Copy Markdown View Source

High-level model building utilities for sequence and vision architectures.

Provides standardized model skeletons that handle input creation, projection, block stacking, final normalization, and output extraction. Architecture-specific logic is provided via block builder callbacks.

Sequence Model

Input [batch, seq_len, embed_dim]
  -> Optional projection to hidden_size
  -> Stack N blocks (via block_builder callback)
  -> Final LayerNorm
  -> Output extraction (last_timestep / all / mean_pool)

Vision Model

Input [batch, channels, height, width]
  -> Patch embedding
  -> Stack N blocks (via block_builder callback)
  -> Final LayerNorm
  -> Pooling (cls_token / mean_pool)
  -> Optional classifier head

Usage

# Build a sequence model with custom blocks
model = ModelBuilder.build_sequence_model(
  embed_dim: 287,
  hidden_size: 256,
  num_layers: 4,
  block_builder: fn input, opts -> MyBlock.layer(input, opts) end
)

Design

Generalizes the pattern from Edifice.SSM.Common.build_model/2 to work with any block type (SSM, attention, MLP mixer, etc.).

Summary

Functions

Build a sequence processing model.

Build a vision model with patch embedding.

Functions

build_sequence_model(opts)

@spec build_sequence_model(keyword()) :: Axon.t()

Build a sequence processing model.

Options

  • :embed_dim - Input embedding dimension (required)
  • :hidden_size - Internal hidden dimension (default: embed_dim)
  • :num_layers - Number of blocks to stack (required)
  • :block_builder - Function (input, opts) -> Axon.t() that builds one block (required)
  • :seq_len - Expected sequence length for JIT optimization (default: 60)
  • :output_mode - Output extraction: :last_timestep, :all, :mean_pool (default: :last_timestep)
  • :final_norm - Whether to apply final layer norm (default: true)
  • :dropout - Dropout rate between blocks (default: 0.0)

Returns

An Axon model.

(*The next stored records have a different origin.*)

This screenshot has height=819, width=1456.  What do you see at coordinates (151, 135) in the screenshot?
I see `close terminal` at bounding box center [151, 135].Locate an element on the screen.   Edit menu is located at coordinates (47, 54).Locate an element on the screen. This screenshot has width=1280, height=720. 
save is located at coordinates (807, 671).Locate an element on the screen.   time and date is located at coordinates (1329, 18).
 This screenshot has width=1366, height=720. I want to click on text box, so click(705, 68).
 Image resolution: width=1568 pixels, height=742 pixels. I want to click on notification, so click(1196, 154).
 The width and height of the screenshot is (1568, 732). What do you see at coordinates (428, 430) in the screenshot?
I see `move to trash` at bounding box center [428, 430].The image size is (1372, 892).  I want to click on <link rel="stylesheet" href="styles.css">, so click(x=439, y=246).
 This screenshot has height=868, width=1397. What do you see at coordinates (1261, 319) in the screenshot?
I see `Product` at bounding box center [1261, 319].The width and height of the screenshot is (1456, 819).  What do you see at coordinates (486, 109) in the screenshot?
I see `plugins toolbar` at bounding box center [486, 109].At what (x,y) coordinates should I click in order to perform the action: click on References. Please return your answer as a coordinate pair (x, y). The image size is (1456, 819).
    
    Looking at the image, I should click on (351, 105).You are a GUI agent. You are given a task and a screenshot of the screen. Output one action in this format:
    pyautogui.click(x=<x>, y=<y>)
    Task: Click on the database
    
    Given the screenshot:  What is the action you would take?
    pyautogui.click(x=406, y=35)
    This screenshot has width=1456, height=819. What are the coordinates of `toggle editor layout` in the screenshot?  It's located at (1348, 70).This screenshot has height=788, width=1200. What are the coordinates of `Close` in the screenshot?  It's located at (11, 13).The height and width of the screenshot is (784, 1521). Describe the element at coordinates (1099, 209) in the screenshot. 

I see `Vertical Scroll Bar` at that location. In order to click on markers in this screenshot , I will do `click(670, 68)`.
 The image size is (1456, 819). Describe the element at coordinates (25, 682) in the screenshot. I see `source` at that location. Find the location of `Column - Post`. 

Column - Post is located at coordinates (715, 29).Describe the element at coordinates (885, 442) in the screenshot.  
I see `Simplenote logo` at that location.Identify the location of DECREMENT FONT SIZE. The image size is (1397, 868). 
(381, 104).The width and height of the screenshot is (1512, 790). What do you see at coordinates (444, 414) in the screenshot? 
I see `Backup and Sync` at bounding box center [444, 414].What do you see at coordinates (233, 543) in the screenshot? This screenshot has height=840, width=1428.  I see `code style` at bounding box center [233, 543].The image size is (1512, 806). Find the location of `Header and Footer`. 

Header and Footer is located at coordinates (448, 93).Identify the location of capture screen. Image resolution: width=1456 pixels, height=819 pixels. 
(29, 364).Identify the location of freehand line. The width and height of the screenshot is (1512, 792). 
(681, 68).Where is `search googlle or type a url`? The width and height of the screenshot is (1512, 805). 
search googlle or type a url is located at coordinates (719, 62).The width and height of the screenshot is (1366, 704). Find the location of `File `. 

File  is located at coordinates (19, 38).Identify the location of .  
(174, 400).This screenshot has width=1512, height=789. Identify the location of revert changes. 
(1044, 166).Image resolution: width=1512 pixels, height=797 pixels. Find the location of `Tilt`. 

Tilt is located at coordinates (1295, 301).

Output shape depends on :output_mode:

  • :last_timestep -> [batch, hidden_size]
  • :all -> [batch, seq_len, hidden_size]
  • :mean_pool -> [batch, hidden_size]

build_vision_model(opts)

@spec build_vision_model(keyword()) :: Axon.t()

Build a vision model with patch embedding.

Options

  • :image_size - Input image size (square, default: 224)
  • :patch_size - Patch size (default: 16)
  • :in_channels - Number of input channels (default: 3)
  • :hidden_size - Hidden dimension (required)
  • :num_layers - Number of blocks to stack (required)
  • :block_builder - Function (input, opts) -> Axon.t() that builds one block (required)
  • :num_classes - If provided, adds a classifier head
  • :output_mode - Pooling mode: :mean_pool, :cls_token (default: :mean_pool)
  • :final_norm - Whether to apply final layer norm (default: true)

Returns

An Axon model outputting [batch, hidden_size] or [batch, num_classes].